* Описание задания:
Пожалуйста, перепечатайте без изменений отрывок из текста о клятве на лояльность: начните с места, где стоят слова «В послевоенные годы», и остановитесь после слов «сотрудников подобного обещания.».

* Исходный текст:
+++

Вход/Регистрация
Это было навсегда, пока не кончилось. Последнее советское поколение
вернуться

Юрчак Алексей Владимирович

Шрифт:

Перформативный сдвиг

Как уже говорилось, в различных исторических и культурных контекстах относительная важность перформативной и констатирующей составляющих смысла ритуализованных высказываний и актов может меняться. Рассмотрим для начала пример из современной практики, имеющей место в Соединенных Штатах. Сегодня некоторые частные университеты и колледжи во многих штатах требуют от преподавателей принятия «клятвы на лояльность» (loyalty oath), гарантирующей, что те не «придерживаются и не поощряют нежелательных политических убеждений…» [38] . При этом, как отмечают американские юристы, «несмотря на различие уставов [в этих университетах и колледжах], обычно они отказывают в праве преподавать тем, кто не может или не хочет принять клятву на лояльность» (Chin, Rao 2003: 431–432). Недавно один социолог конституционного права поступала на работу в должности профессора в один из частных колледжей на Среднем Западе США, требующих принятия клятвы на лояльность. На практике она должна была подписать документ с соответствующим текстом клятвы. По своим политическим убеждениям и профессиональным взглядам этот социолог была не согласна с практикой принятия подобных клятв [39] и позже, уже в роли профессора социологии данного колледжа, стала высказывать политические взгляды, противоречащие тем, что заявлялись в клятве на лояльность. Она даже стала одним из инициаторов университетской кампании за полную отмену этой клятвы. Однако, для того чтобы иметь возможность участвовать в этой университетской кампании, она сначала должна была принять клятву на лояльность — в противном случае ее бы не приняли на работу, а значит, она бы не имела права участвовать в университетской политике и публично оспаривать законность тех или иных решений руководства университета, включая законность этой клятвы.

38

В послевоенные годы холодной войны подобные клятвы на лояльность были широко распространены. Сегодня колледжей и университетов, требующих такой клятвы от своих преподавателей, гораздо меньше, чем тех, которые отказались от нес. Государственные учебные заведения не имеют юридического права требовать от своих сотрудников подобного обещания.

39

Вопрос о законности таких клятв не так прост, как может показаться: хотя многие в США утверждают, что эта практика нарушает конституцию и свободу слова, с чисто юридической точки зрения частные университеты вправе вводить подобные процедуры.

+++

* Записанные данные:
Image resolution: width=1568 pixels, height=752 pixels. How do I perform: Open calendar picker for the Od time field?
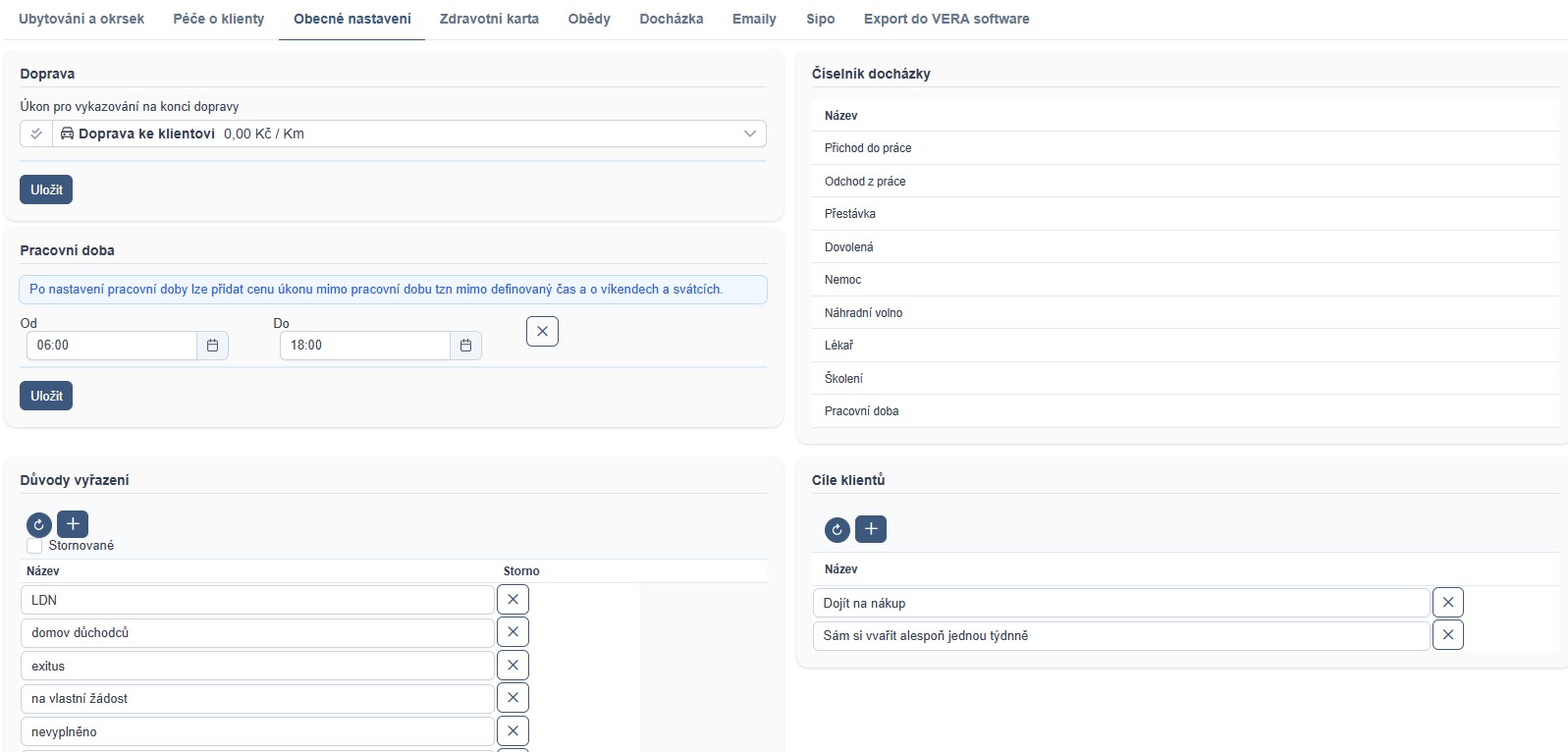[x=212, y=346]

+++

* Полный ответ:
В послевоенные годы холодной войны подобные клятвы на лояльность были широко распространены. Сегодня колледжей и университетов, требующих такой клятвы от своих преподавателей, гораздо меньше, чем тех, которые отказались от нес. Государственные учебные заведения не имеют юридического права требовать от своих сотрудников подобного обещания.